This probably won’t come as a shock to anyone, but I spend a lot of time on my iPhone. Every morning, soon after my eyes open, my hand reaches for my phone and our day begins. My morning routine is a Patrick Bateman-like regime of soaps, lotions and waiting around for tea to boil. I think this regime is my way of satisfying my inner German that yearns for structure.
My phone is with me through every step of the drill, as I flip between the NYTimes and Twitter to catch up on news, and occasionally chuckle to myself in between soaps and shaves. Somewhere between applying my exfoliation lotion and my Weetabix milk boiling, I fire off Tweet #1 for the day.
The NYTimes app became my first applove 2 years ago, and since then, every morning, no matter what corner of AT&T shitty network I am in, the NYTimes app opens quick, with a page of depressing headlines ready to read in it’s beautiful Times New Roman typeface.

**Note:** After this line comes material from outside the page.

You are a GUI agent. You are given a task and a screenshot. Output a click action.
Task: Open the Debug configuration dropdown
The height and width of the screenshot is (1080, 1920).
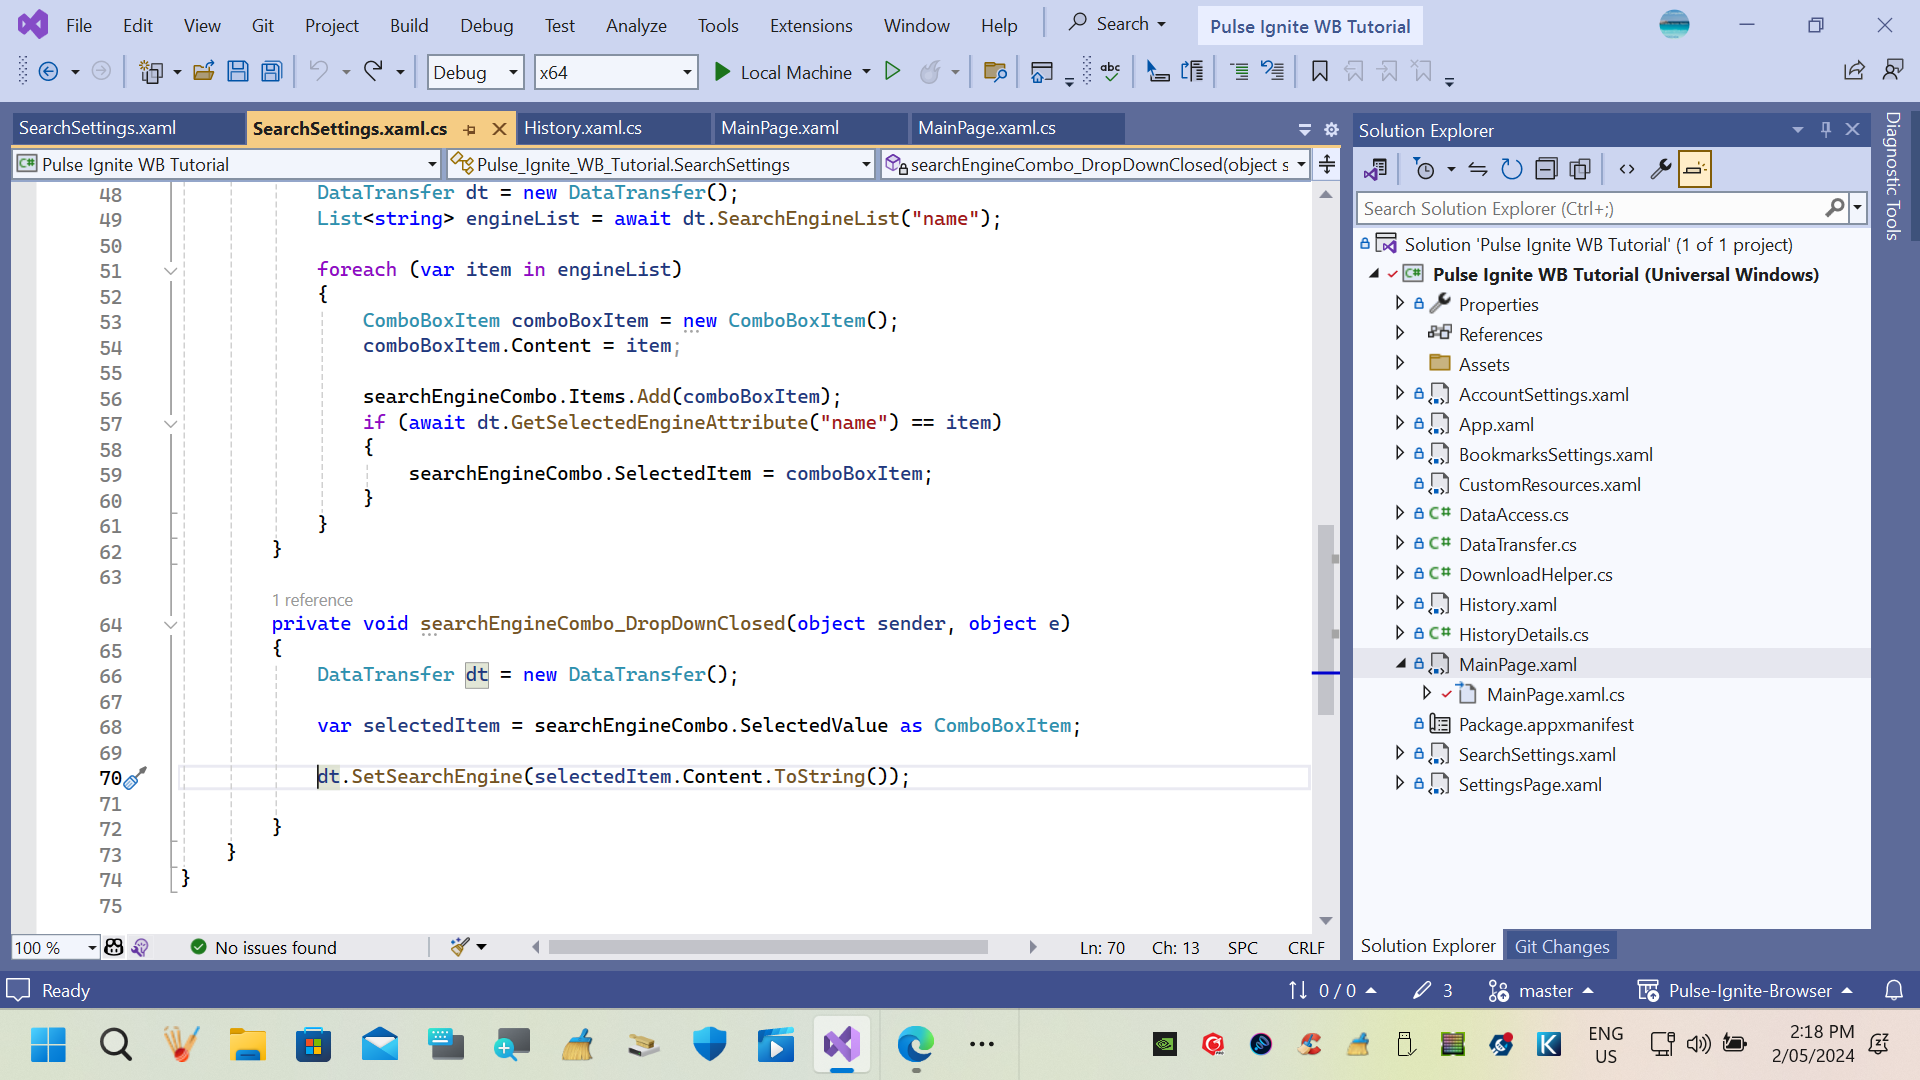coord(513,72)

The Twitter app is another favorite. If you are ever around me and you give me even 30 seconds to check my phone, I’ll be knee-deep in the Twitter app (watch out for that ‘Discovery’ tab, it is a rabbit-hole into which you will find a scary idiotocracy of a world ). As an app, I love the navigational depth of Twitter. It keeps up, stays in sync, and flows smooth no matter how far I drill down into it. On the other hand, TweetDeck and HootSuite lurch around like they were running a three-legged race.
My iPhone is my dog, an iDog you could say, and it is with me most of the day. But my phone can do much more than Rex, it is my task manager (Remember-the-Milk), my scribe (Evernote), my music box (Spotify), my autistic friend (Shazaam) and my soapbox (Twitter), plus it rarely ever shits.
I don’t think there is a magic formula for making a great app. I know the apps I use the most are those that improve my day-to-day life, or that entertain me with new ideas and thoughts. When I unlock my phone, my thumb picks an icon to press, some apps are like magnets. They draw me in, engage me for a moment, and then have me coming back more. If I ever figure out how to bottle this up and engrain it into the apps we build, well then, that would be something very nice indeed.